BRIEF DESCRIPTION OF THE DRAWINGS
 These and other aspects and features of the present invention will become apparent to those ordinarily skilled in the art upon review of the following description of specific embodiments of the invention in conjunction with the accompanying figures, wherein:
 FIG. 1 is an exploded view of one example of a pre-fabricated window trim kit installed to a window according to aspects of the invention;
 FIG. 2 is a front view of the assembled window trim shown in FIG. 1;
 FIG. 3 is the rear and side view of the assembled window trim shown in FIG. 1;
 FIG. 4 is the enlarged top view of the middle cross section of a installed window trim kit shown in FIG. 1;
 FIG. 5 is the enlarged side view of the upper-left corner of a installed window trim kit; shown in FIG. 1;
 FIG. 6 is the enlarged side view of the lower-left corner of a installed window trim kit; shown in FIG. 1;
 FIG. 7 is an enlarged top view of the middle cross section of a installed window trim kit with tongues and grooves according to another example of the invention; and
 FIG. 8 is an enlarged top view of the middle cross section of an installed window trim kit using adhesive materials according to another example of the invention.
 FIG. 9 is an exploded view of another example of a pre-fabricated window trim kit installed to a door according to aspects of the invention;
 FIG. 10 is a front view of the assembled door trim shown in FIG. 9;
 FIG. 11 is the rear and exploded-side view of the assembled door trim using grooves and tongues;
 FIG. 12 is the enlarged top view of the middle cross section of the installed door trim kit shown in FIG. 9;
 FIG. 13 is the enlarged top view of the middle cross section of an alternative of the installed door trim kit shown in FIG. 9;
 FIG. 14 is the enlarged side view of the upper-left corner of a installed door trim kit; shown in FIG. 9;
 FIG. 15a is an alternative of the door trim kit shown in FIG. 9;
 FIG. 15b is an alternative of the window trim kit shown in FIG. 1; and
 FIG. 16 is the enlarged side view of the lower-left corner of the installed window trim kit shown in FIG. 15b.

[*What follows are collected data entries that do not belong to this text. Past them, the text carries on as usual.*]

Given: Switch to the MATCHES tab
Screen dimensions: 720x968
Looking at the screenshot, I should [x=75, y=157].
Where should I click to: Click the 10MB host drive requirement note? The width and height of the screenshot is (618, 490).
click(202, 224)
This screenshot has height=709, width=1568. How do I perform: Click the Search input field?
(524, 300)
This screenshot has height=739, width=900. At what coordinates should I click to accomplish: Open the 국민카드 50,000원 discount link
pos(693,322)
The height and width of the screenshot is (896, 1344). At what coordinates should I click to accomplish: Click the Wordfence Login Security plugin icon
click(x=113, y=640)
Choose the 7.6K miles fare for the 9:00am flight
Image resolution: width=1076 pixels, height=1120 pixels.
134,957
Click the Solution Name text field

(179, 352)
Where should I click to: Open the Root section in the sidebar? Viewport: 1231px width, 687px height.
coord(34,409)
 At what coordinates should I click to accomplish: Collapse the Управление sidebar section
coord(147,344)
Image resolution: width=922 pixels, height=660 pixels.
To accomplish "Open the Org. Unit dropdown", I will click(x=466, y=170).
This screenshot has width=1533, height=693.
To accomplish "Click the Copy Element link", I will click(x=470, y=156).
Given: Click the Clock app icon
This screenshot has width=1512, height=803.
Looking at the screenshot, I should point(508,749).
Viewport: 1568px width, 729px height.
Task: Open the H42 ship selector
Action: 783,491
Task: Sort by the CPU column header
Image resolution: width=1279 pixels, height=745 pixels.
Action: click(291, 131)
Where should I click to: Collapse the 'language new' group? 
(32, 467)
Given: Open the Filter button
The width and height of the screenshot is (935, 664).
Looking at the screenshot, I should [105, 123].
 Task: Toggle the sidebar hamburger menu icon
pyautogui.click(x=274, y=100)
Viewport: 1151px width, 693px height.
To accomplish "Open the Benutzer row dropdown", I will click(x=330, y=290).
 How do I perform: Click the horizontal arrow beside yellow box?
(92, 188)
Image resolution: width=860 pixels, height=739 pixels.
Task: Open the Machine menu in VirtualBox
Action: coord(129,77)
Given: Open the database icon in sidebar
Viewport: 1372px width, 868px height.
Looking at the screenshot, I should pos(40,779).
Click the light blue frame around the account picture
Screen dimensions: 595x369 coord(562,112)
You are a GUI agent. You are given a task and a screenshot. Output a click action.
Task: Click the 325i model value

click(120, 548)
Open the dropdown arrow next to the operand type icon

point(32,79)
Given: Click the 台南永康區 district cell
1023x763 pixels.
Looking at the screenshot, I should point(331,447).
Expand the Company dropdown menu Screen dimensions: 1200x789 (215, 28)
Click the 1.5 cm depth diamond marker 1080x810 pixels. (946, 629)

DETAILED DESCRIPTION OF THE PREFERRED EMBODIMENTS
 The present invention will now be described in detail with reference to the drawings, which are provided as illustrative examples of the invention so as to enable those skilled in the art to practice the invention. Notably, the figures and examples below are not meant to limit the scope of the present invention to a single embodiment, but other embodiments are possible by way of interchange of some or all of the described or illustrated elements. Moreover, where certain elements of the present invention can be partially or fully implemented using known components, only those portions of such known components that are necessary for an understanding of the present invention will be described, and detailed descriptions of other portions of such known components will be omitted so as not to obscure the invention. In the present specification, an embodiment showing a singular component should not be considered limiting; rather, the invention is intended to encompass other embodiments including a plurality of the same component, and vice-versa, unless explicitly stated otherwise herein. Moreover, applicants do not intend for any term in the specification or claims to be ascribed an uncommon or special meaning unless explicitly set forth as such. Further, the present invention encompasses present and future known equivalents to the known components referred to herein by way of illustration.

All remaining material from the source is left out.